**EXERCISE MATERIALS**
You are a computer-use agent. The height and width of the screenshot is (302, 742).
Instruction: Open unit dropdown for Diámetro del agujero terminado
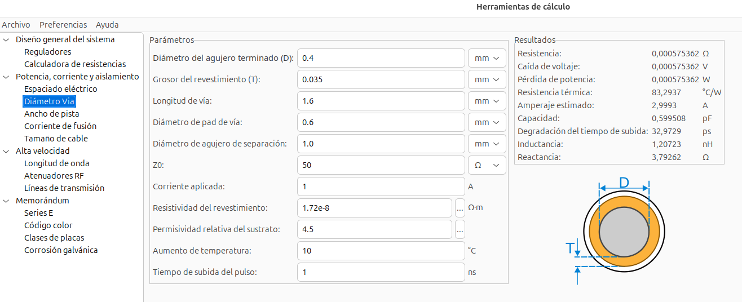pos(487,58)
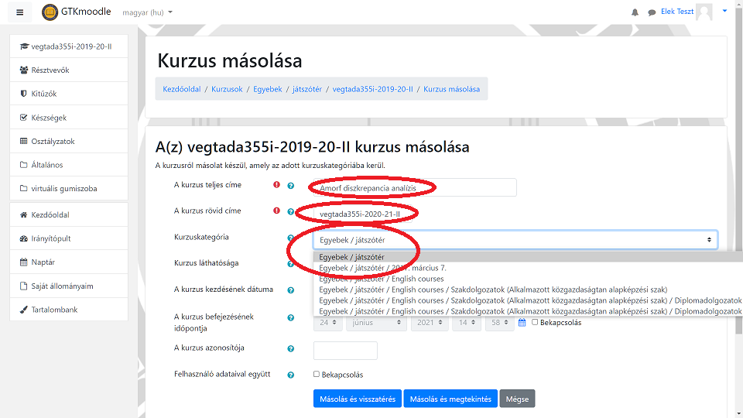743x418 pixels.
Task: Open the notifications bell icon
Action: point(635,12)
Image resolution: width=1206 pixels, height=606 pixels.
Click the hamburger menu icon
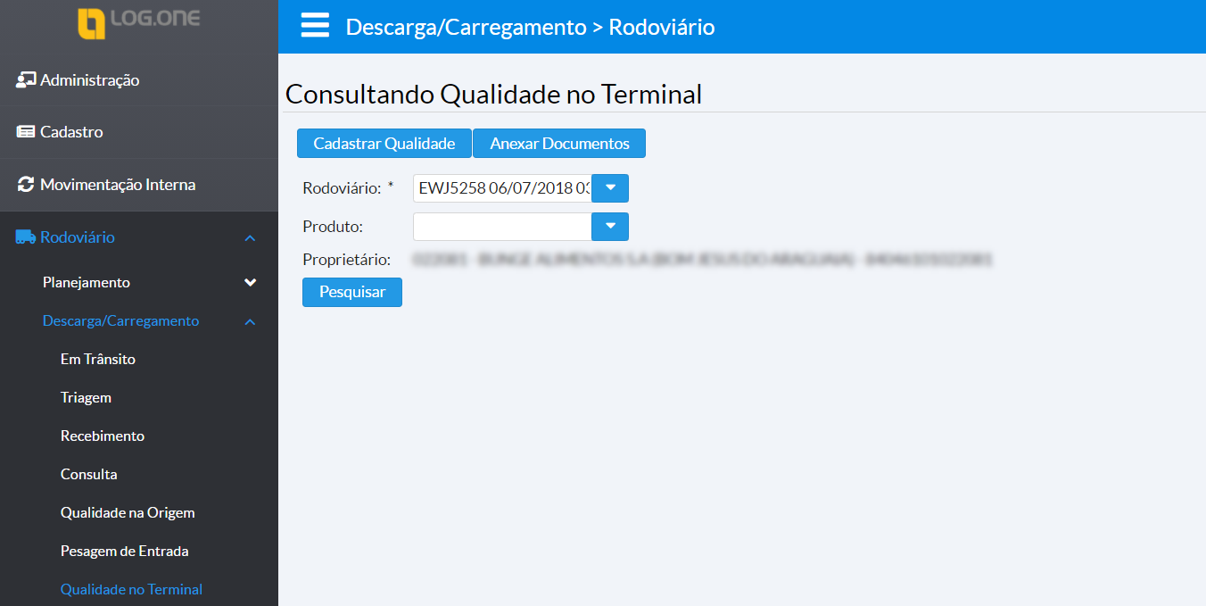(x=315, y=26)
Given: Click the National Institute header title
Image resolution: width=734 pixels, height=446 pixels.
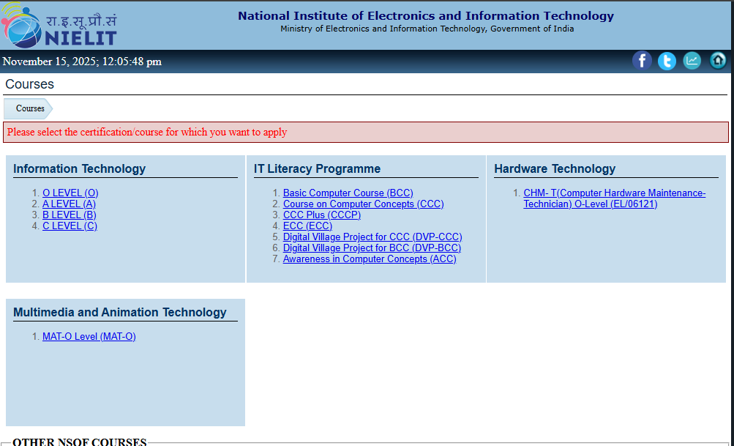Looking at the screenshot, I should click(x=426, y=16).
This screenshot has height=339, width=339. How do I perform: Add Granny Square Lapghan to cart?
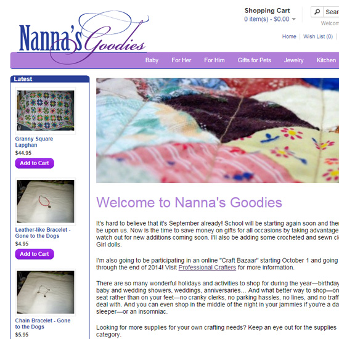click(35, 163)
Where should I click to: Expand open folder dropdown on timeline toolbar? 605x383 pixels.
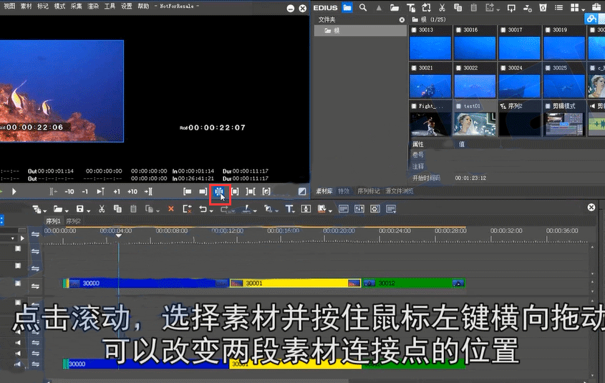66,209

**TASK DIRECTIONS**
After locating the line that contains "This screenshot has", output it and all later lines through the end of the material exactly, leaving out pictures.

**WORKED SOLUTION**
This screenshot has height=339, width=339. How do I perform: Add Granny Square Lapghan to cart?
click(35, 163)
Where should I click to: Expand open folder dropdown on timeline toolbar? 605x383 pixels.
66,209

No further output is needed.